Schrumpf-Faktor Stundenlohn


Lohn: Ärzte verdienen bescheiden

Das Grundgehalt ist ansehnlich. Aber die langen Arbeitszeiten reduzieren den Stundenlohn. Phase3 nahm drei Berufe in Augenschein, bei denen die Diskrepanz zwischen Arbeitszeit und Gehalt dramatisch ist: Lehrer, Arzt und Journalist.

Jessica W. (29) ist Mutter. Das ist der Grund, warum sie den Job an der Staatsoper Hannover verloren hat. Erst die Schwangerschaft, dann der neue Intendant. Jetzt ist sie Aushilfslehrerin an einer Grundschule – eine Tätigkeit, die weitaus lukrativer ist, als der Job beim Theater.

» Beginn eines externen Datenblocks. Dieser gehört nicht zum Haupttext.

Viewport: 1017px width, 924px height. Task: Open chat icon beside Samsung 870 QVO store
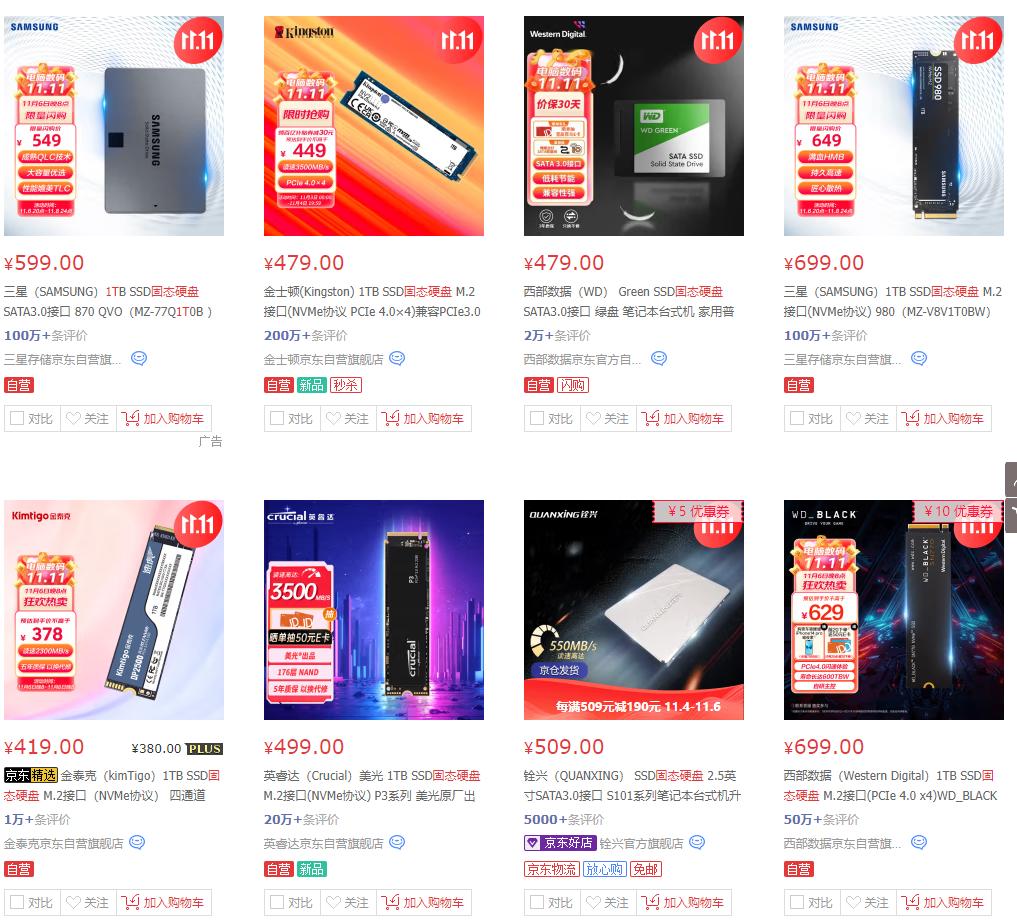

„Das ist nicht mein Traumjob“, sagt Jessica. Aber für 19 Stunden Arbeit 1000 netto zu verdienen, ist schon ok. Da hatte ich in meinem alten Job nicht viel mehr. Dazu kommen die Ferien. Und mein Kind sehe ich auch aufwachsen.“ Stundenlohn (ohne Unterrichtsvorbereitung): 52 Euro.

Die Gründung einer Familie kann sich Stefan B. (32) erst gar nicht leisten – schon zeitlich. Der Hamburger Assistenzarzt hat genau einen Tag pro Woche frei, hangelt sich ansonsten von 12-Stunden-Tag zu Bereitschaftsdienst und umgekehrt. „Wenn ich frei brauche, muss ich das ein halbes Jahr vorher anmelden.“ Im Grunde hat er nicht mal die Zeit, ein Kind zu zeugen.

Ärzte und Journalisten kommen schlechter weg

Aber der Krankenhausarzt ist ja Idealist, will Menschen helfen. „Noch zumindest, aber lange mache ich das auch nicht mehr mit.“ Und mit den 2500 Euro netto ließe es sich sogar gut leben – wenn er nur die Zeit hätte, auch nur einen Bruchteil davon auszugeben. Stundenlohn: 36 Euro.

Journalist Tom T. (27) steht irgendwo dazwischen. 2800 Euro brutto hat er am Ende des Monats in der Tasche, also etwa 1700 netto. Der Münchner: „Zumindest für den Anfang ist das doch ganz gut. Allerdings klotze ich auch ganz schön ran.“ 12-Stunden-Tage und Nachtdienste in der Redaktion sind die Regel. Stundenlohn: 34 Euro.